Emin olun bundan sonra ne derlerse misliyle önce iade edeceğiz ve onlara gerekeni hatırlatacağız, hiç endişeniz olmasın. Neden çünkü sıkıntıları var. Yol bitti, para bitti, Türkiye borç içinde. Vatandaş mutsuz. Peki, Türkiye bu haldeyken ne yapacaksınız? Konuşanı susturacaksınız. Hayat pahalılığından bahsedeni bir şekilde medya vasıtasıyla karalayacaksınız. Sizin yüzünüze hakkı haykıranları durdurmaya çalışacaksınız. Yani bugünü de kurtaracaksınız yarına doğru yelken açacaksınız. Ama böyle bir dünya yok arkadaşlar onlarda bunun farkında. O yüzden ne yapıyorlar, muhalifleri alıyorlar ceza evlerine atıyorlar.
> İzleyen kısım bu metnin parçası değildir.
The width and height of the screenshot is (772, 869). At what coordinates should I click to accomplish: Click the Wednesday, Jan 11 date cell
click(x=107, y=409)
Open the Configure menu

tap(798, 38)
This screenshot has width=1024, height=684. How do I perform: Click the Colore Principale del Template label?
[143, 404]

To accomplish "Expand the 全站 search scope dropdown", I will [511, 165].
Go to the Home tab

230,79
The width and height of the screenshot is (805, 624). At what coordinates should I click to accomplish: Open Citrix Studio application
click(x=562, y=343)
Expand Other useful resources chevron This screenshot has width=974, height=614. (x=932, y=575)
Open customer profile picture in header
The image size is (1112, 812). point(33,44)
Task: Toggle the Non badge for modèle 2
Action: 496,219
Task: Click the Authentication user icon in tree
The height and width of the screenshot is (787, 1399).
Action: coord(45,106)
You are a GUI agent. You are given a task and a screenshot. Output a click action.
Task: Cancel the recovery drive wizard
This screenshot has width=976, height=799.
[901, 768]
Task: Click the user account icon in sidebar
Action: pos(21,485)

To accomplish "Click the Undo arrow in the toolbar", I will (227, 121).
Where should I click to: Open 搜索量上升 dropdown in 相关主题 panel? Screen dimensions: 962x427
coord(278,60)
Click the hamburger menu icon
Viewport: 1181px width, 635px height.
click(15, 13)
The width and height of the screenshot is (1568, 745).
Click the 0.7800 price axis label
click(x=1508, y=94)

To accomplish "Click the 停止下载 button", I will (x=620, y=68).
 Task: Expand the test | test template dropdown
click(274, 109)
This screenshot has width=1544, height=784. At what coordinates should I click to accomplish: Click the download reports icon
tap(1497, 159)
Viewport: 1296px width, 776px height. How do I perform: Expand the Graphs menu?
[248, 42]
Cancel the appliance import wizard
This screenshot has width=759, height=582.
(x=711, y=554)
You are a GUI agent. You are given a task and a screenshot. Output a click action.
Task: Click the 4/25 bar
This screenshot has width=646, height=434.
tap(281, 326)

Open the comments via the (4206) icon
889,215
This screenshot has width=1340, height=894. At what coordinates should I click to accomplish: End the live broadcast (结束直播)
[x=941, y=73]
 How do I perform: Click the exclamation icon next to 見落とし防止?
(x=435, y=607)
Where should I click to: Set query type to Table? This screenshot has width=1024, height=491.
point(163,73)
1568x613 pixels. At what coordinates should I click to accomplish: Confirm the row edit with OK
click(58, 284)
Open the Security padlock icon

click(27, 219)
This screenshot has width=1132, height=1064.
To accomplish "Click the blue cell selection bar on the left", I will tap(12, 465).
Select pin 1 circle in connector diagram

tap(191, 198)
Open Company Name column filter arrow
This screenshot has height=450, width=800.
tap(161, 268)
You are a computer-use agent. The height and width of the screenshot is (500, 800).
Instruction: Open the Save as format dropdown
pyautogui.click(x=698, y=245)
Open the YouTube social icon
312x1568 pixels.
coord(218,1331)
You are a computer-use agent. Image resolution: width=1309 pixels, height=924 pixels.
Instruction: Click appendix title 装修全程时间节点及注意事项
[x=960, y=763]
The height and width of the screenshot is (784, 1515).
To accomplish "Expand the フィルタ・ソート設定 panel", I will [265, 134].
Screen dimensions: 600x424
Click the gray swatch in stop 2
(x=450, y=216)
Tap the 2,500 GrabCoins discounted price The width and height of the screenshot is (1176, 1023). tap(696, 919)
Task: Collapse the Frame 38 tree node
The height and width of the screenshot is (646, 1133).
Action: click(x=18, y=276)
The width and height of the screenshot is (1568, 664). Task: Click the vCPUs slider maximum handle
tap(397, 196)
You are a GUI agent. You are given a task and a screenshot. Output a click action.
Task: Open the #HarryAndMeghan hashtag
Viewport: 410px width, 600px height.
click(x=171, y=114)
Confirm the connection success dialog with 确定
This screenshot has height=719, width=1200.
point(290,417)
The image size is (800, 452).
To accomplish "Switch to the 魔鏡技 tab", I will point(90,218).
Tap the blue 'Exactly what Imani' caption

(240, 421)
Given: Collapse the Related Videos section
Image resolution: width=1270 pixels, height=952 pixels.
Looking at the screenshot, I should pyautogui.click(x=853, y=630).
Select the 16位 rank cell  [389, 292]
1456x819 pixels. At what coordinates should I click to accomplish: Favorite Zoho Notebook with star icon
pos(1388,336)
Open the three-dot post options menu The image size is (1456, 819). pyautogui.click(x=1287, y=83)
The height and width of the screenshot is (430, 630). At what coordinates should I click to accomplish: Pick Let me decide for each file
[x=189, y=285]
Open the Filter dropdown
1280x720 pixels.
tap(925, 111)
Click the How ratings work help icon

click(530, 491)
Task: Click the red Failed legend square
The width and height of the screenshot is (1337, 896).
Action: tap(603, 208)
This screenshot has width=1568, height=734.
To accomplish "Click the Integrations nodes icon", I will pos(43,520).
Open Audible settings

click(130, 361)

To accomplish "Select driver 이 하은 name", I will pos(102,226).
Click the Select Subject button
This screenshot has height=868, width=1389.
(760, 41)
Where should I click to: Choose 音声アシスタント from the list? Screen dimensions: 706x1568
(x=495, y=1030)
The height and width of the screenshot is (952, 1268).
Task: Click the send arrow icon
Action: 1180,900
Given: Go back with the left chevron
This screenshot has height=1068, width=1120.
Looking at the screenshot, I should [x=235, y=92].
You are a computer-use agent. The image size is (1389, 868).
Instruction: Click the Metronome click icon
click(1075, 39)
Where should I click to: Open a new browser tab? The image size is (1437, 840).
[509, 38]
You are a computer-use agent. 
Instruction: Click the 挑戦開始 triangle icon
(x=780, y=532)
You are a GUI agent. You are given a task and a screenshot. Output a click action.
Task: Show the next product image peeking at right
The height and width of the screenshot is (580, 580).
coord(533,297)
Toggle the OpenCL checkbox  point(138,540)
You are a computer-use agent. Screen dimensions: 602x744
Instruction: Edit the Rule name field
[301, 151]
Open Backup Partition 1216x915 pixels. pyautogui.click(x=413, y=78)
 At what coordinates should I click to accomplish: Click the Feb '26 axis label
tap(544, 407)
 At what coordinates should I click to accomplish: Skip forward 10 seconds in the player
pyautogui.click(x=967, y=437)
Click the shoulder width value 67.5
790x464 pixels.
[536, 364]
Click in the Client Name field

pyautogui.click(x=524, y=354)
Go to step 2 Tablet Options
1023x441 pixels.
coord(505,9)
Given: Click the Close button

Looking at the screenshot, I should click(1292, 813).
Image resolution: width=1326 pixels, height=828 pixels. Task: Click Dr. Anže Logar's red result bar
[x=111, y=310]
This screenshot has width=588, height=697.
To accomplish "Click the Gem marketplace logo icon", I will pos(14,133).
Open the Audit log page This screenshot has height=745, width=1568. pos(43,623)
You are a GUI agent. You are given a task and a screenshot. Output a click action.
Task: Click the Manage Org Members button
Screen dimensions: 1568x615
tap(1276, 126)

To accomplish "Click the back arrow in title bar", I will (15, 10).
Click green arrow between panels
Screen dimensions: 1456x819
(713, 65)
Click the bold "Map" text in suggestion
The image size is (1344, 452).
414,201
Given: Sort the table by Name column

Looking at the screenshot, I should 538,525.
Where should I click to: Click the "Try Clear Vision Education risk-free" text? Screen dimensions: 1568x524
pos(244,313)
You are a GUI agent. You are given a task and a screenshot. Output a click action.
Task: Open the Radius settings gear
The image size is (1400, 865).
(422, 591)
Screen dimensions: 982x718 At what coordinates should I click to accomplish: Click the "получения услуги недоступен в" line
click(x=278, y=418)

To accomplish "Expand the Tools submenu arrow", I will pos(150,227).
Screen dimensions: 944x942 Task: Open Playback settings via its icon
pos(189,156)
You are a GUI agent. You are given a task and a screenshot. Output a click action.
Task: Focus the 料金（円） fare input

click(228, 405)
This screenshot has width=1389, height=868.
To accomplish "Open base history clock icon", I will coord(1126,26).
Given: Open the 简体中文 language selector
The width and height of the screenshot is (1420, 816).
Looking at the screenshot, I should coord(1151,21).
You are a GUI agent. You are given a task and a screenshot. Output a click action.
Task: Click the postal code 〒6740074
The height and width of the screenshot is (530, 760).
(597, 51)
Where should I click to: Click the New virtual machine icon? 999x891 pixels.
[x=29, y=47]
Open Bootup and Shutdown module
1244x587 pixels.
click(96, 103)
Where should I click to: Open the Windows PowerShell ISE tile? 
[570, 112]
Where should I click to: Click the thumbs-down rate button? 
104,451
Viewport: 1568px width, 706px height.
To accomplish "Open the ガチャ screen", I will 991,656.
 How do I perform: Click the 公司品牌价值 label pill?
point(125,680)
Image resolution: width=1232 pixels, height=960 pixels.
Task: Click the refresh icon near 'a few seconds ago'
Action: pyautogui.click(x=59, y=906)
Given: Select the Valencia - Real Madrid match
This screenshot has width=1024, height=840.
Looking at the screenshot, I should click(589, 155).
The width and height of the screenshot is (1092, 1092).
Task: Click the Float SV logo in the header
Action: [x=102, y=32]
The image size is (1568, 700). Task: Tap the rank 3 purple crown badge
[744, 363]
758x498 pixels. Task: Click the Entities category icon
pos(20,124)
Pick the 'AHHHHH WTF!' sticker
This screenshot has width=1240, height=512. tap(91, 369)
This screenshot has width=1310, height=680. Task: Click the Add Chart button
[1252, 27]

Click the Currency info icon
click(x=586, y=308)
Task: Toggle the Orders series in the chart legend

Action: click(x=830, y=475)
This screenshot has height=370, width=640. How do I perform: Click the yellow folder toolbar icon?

 “Her zamanda ve her zeminde hakkı söyleyeceğiz”

Şimdi bakınız bugüne kadar gerekeni söyledik. Ama böyle bir yolculuğa başladık aktif siyasetin göbeğinde, Ankara'da, Türkiye Büyük Millet Meclisi’nde görev verdiniz, gittik. Bu hikâye nerede biter, nasıl biter bilmiyorum. Ne kadar beceririz onu da bilmiyorum. Ama size bir söz veriyorum. Her zamanda ve her zeminde Hakkı söylemeye devam edeceğiz. Bundan emin olun.

“Tarihin en büyük faizini ödüyoruz”                 

Şimdi değerli arkadaşlar Türkiye'ye bir bakıyorsunuz aşağı yukarı 500 milyar $’a yakın borcu var. Tarihin en büyük borç yükü ile karşı karşıyayız. Borcun anaparası da değil, tarihin en büyük anapara faizini ödüyoruz. Diyorlar ki kişi başına geliri 3 bin dolardan aldık 10 bin dolara getirdik. 10 bin dolar ne demek? Yani ortalama bir yılda her insanın geliri aşağı yukarı 10 bin dolar diyorlar. Bu hesap ne demek biliyor musunuz? Dört beş kişilik bir aile düşünün. Bir yılda bu ailenin cebine 240 bin TL giriyor demektir. 12 aya bölün ayda 20 bin  TL. Allah için söyleyin içimizde dört beş kişilik bir aile mutlaka vardır. Kaç ailenin cebine bugün ayda 20 bin  TL'ye giriyor arkadaşlar? Peki, neden böyle,16 yılda sayıca en çok artan kesimlerden bir tanesi dolar milyonerleri. Bunların çoğunluğu da taşeron milyonerleri. Şimdi siz dolar milyonerlerini sayısal artırdığınız zaman, ortalamadan yersiniz. O zaman diğer tarafta yoksulu ve fakiri arttırırsınız. İşte, Türkiye'nin sorunu bu. Bir taraftan hak etmeyen bir zenginlik yükseliyor. Diğer taraftan hakkını alamayan yoksulluk yükseliyor. İşte Türkiye'yi 16 yılda getirdikleri nokta bu.
“İşçilere zulmediyorlar”

Geçen gün yine meclis konuşmasında bir haber geldi. Ankara Mamak’ta işçiler eylem yapıyor. Neyin eylemini yapıyor biliyor musunuz? İnşaat işçisi arkadaşlar, aşağı yukarı iki yıldır parasını alamıyormuş. İnşaat işçisinden bahsediyorum. Bizim zamanımızda inşaat işçisinin yevmiyesi akşamüstü kürek bırakılınca hemen verilirdi. Oda elini yıkar giderdi. Tamam, şimdi aydan aya veriyorsunuz. Peki, neden böyle oluyor? Açıyorsunuz bir ihale. Örnek olarak diyelim 100 milyon liralık bir ihale. Bu ihaleyi veriyorsunuz. Bir bakıyorsunuz verdiğiniz kişi o ihaleyi 1 hafta sonra devretmiş 85 milyon liraya. 1 hafta içinde 15 milyonu cebe koymuş. Bir hafta sonra ihale tekrar el değiştirmiş 85 milyona aldığı ihaleyi 70 milyona devretmiş. 1 hafta içinde oda 15 milyonu koymuş cebe. Sonra bir 15 milyon daha cepte. Bakıyorsunuz 100 milyon liralık ihale 50-55 milyon liraya gitmiş. Aradaki fark? Bu arada havadan para kazanan türedi zenginler oluşuyor.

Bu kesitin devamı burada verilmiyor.